• Het kabinet gaat de zogenoemde baangerelateerde investeringskorting (BIK) niet aanpassen, heeft staatssecretaris Hans Vijlbrief aan de Tweede Kamer laten weten.
  • Meerdere partijen hadden gevraagd de regeling aantrekkelijker te maken voor het MKB.
  • Bedrijven krijgen 3 procent korting op investeringen in bedrijfsmiddelen tot 5 miljoen euro en 2,44 procent op bedragen daarboven.

Staatssecretaris Hans Vijlbrief van Financiën vindt het niet nodig de veel bekritiseerde investeringskorting voor bedrijven zo aan te passen dat kleinere ondernemers er meer van profiteren.
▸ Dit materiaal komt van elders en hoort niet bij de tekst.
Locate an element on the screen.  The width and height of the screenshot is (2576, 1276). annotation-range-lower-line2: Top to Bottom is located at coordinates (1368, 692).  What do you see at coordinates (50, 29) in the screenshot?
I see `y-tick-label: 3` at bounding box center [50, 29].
Hij is tevreden over de balans tussen grote en kleine investeringen waarin het huidige voorstel van het kabinet voorziet.

De zogenoemde baangerelateerde investeringskorting (BIK) moet bedrijven verleiden om ondanks de coronacrisis te blijven investeren. Zij mogen een klein deel van de investeringssom aftrekken van de loonheffing die zij afdragen. Voor de regeling is de komende twee jaar in totaal 4 miljard euro beschikbaar.

Vijlbrief gaf eerder aan dat het MKB naar verwachting zo’n 60 procent van dat budget zal opstrijken. De SGP, maar ook de coalitiepartijen D66 en ChristenUnie, zouden graag zien dat dit aandeel hoger uitvalt. Zij stelden voor om bijvoorbeeld de aftrek voor grote investeringen te verlagen en die voor kleine investeringen juist te verhogen.

Geen maximum aan investeringssom

Maar om langs die weg tot de door SGP-Kamerlid Chris Stoffer gewenste verhouding (80 om 20 procent) te komen, zou volgens Vijlbrief het voordeel voor grote investeringen bijna op nul moeten worden gezet. Ook het stellen van een maximum aan de investeringssom vindt de staatssecretaris geen goed idee.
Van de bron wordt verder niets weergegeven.